— begin Material provided —

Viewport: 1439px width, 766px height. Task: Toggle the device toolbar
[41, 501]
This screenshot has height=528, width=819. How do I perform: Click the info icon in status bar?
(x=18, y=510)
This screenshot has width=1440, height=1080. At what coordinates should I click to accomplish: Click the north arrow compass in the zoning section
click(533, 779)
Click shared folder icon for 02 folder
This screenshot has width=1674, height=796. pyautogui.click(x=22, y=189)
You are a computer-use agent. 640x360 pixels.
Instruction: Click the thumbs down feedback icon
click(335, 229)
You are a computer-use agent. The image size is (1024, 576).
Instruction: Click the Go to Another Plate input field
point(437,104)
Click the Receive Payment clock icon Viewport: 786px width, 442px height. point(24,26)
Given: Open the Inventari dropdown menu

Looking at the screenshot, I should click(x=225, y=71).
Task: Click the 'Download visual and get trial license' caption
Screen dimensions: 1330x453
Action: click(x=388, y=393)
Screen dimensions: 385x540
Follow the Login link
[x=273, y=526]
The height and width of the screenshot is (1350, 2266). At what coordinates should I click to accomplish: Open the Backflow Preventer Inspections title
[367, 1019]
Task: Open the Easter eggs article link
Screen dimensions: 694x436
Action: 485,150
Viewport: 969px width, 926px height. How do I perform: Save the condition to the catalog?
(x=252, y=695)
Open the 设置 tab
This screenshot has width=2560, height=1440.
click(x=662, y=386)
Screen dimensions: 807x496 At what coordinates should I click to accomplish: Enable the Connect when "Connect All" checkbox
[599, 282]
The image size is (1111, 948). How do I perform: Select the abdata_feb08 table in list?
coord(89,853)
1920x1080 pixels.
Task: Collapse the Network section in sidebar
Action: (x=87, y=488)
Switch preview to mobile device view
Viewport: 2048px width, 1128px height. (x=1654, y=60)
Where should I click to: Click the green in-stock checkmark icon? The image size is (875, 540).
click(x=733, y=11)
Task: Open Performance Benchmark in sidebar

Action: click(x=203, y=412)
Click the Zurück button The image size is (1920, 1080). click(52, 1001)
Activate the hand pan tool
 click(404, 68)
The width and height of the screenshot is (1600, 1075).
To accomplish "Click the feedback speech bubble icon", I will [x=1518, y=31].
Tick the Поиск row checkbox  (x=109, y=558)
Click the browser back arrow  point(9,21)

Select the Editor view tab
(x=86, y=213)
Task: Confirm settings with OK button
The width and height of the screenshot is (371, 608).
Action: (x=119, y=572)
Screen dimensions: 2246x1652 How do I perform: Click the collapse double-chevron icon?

— end Material provided —

[Exercise prompt] Switch "Instruction" to "Command" in the material from its first line through the line with "point(437,104)", and give those lines back with nothing else changed.

[Task answer]
Viewport: 1439px width, 766px height. Task: Toggle the device toolbar
[41, 501]
This screenshot has height=528, width=819. How do I perform: Click the info icon in status bar?
(x=18, y=510)
This screenshot has width=1440, height=1080. At what coordinates should I click to accomplish: Click the north arrow compass in the zoning section
click(533, 779)
Click shared folder icon for 02 folder
This screenshot has width=1674, height=796. pyautogui.click(x=22, y=189)
You are a computer-use agent. 640x360 pixels.
Command: Click the thumbs down feedback icon
click(335, 229)
You are a computer-use agent. The image size is (1024, 576).
Command: Click the Go to Another Plate input field
point(437,104)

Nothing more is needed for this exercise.